Der Panda Burns Incense Virus – die Furcht aller IT’s?

China warnt schon wieder vor dem Panda Burning Incense Virus, der bereits sein Comeback erhalten soll. Schon seit geraumer Zeit wird China vor diesem Computerwurm gewarnt. Laut dem bekannten Hersteller McAfee gibt es bereits eine aktualisierte Version des Wurmes, der mittlerweile schon knapp drei Millionen Computer infiziert hat.

Der ursprüngliche Wurm war auch unter dem Namen Fujacks bekannt. Er verursachte innerhalb kurzer Zeit enorme Schäden. Zu dieser Zeit war das Wissen, was die Online Sicherheit angeht jedoch noch sehr gering. Bereits im Jahr 2007 kam es schon zu den ersten Festnahmen. Doch seitdem zeigt sich einfach kein Ende. Immer mehr Versionen kamen auf dem Markt. Die Infektion mit dem Panda Burns Incense Virus war immer schwerer zu erkennen, da deutlich mehr böse Komponente dazu kamen. Forscher haben sich bereits mit dem Virus befasst und verschiedene Möglichkeiten auf dem Weg mitgegeben. Sie haben auch festgestellt, dass die Rootkits deutlich komplexer geworden sind. Dies stellt den Virus zu eindeutig größeren Herausforderungen. Rootkits graben sich in das System auf einem Computer ein und versuchen, die Malware zu verbergen.

Erste Festnahmen gab es bereits

Wie die chinesische Polizei mitteilte gab es bereits die ersten Festnahmen. Dies besagten die offiziellen Nachrichtenberichte. Insgesamt sollen 8 Personen festgenommen worden sein, die alle i Verbindung mit dem Panda Burns Incense Virus stehen sollen. Unter den verhafteten Personen befand sich auch ein 25-jähriger Mann aus Zentralchina. Sei Name ist Li Jun. Li solle angeblich die Kopien des Wurmes verkauft haben. Insgesamt konnte er 120 Menschen den Virus verkaufen und verdiente damit satte 12 876 Dollar. Trotz alledem handelte es sich hierbei um die ersten Verhaftungen in China, die in Bezug zu dem Wurm stehen.

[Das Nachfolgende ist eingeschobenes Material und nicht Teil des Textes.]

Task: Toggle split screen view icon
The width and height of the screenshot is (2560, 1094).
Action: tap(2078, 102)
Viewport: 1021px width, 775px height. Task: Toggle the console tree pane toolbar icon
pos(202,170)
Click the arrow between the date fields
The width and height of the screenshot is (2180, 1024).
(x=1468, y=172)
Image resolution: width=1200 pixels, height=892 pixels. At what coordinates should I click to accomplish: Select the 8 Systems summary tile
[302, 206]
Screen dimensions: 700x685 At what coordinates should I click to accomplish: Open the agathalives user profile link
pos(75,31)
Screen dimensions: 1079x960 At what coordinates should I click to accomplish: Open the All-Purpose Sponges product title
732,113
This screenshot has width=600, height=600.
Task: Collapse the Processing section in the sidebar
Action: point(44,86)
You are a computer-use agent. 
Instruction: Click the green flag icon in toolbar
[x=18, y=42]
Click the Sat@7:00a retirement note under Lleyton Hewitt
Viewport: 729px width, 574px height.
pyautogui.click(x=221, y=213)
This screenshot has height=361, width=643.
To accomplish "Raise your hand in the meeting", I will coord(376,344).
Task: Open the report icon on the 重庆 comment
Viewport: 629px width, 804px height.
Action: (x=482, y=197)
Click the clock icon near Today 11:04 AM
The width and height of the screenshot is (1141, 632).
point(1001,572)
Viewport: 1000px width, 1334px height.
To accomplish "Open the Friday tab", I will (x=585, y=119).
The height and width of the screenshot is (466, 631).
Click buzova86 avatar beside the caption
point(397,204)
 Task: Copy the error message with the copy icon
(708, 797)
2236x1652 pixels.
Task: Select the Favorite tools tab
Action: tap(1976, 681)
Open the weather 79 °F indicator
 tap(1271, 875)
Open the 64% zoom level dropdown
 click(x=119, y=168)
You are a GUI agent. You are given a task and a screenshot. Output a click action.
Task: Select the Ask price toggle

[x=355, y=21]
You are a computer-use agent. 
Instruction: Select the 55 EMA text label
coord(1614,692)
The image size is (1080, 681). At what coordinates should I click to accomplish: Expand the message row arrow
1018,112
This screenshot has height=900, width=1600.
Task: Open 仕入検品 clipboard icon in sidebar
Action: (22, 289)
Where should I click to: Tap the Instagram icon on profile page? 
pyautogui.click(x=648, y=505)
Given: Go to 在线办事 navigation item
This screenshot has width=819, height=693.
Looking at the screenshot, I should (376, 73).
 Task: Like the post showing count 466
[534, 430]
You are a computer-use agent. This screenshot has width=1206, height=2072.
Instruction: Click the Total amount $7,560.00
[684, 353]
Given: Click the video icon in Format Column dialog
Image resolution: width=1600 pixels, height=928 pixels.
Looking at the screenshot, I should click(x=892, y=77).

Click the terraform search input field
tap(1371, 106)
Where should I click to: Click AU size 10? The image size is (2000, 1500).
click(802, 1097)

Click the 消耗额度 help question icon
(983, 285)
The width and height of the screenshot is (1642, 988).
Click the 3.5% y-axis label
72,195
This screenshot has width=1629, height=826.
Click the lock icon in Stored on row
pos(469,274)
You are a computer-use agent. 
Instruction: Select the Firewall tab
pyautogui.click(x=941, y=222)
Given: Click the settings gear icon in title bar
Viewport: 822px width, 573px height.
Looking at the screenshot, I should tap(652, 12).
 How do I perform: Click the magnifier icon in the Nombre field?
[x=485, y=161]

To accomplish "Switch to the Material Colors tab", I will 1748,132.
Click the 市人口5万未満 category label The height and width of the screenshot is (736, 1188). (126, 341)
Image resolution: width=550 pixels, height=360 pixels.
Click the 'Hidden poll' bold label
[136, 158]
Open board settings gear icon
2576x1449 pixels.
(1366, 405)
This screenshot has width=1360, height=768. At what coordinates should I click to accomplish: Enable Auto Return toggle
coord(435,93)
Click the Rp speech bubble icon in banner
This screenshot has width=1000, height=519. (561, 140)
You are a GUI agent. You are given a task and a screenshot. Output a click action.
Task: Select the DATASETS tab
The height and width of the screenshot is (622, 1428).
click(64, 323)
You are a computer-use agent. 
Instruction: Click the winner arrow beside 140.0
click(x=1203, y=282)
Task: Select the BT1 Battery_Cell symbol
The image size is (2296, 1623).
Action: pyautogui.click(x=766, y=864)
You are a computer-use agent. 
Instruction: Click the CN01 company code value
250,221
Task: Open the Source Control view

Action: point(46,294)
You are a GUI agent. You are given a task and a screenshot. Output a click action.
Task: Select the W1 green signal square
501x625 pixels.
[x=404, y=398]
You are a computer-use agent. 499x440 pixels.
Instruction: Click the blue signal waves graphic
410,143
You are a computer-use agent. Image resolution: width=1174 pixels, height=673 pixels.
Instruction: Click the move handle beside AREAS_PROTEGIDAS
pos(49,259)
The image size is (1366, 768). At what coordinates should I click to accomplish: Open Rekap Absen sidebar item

Bis heute zog der Virus einfach sehr viel Aufmerksamkeit auf sich. Antiviren Experten warnen immer noch vor dem Wurm, da er selbst die Betriebssysteme der Computer angreift. Ein bekannter Antiviren Spezialist beschriebt den Wurm als einen parasitären Virus, der alle ausführbaren Daten auf dem eigenen PC infizieren kann. Sobald die Dateien infiziert sind, verwandelt sich auch das Bild der Dateien in einen kleinen Panda, der Räucherstäbchen in der Hand hält. Dies ist eine traditionelle Art Chinas, zu beten.

Außerdem ermöglicht der Virus den Angreifern, die unterschiedlichsten Sicherheitssysteme umgehen zu können. Durch das Angreifen kann er sich sehr schnell auf die Netzwerkressourcen verbreiten. Mittlerweile wurde auch in einer Stellungnahme bekannt gegeben, dass das Virus kein Risiko für eine weiterbreitete Infektion darstellt. Schließlich macht die Veränderung der jeweiligen Dateibilder die Infektion mit diesem Virus eindeutig und offensichtlich. Das bedeutet, dass man schon ab diesem Zeitpunkt etwas dagegen tun kann. Sofort sollte man sich darum kümmern, wie man den Virus entfernt, damit er keinen weiteren Schaden anrichten kann. Mit den richtigen Antiviren Programmen ist das jederzeit möglich.

Antiviren Programme als Schutz auf dem PC

Bei allen Viren, mit denen man sich infizieren kann ist das entsprechende Antiviren Programm wichtig. Es dient zur Sicherheit und hilft dabei, den Computer zu schützen. Außerdem kann durch die Programme deutlich schneller erkannt werden, ob sich ein Wurm auf dem Rechner befindet oder aber auch nicht.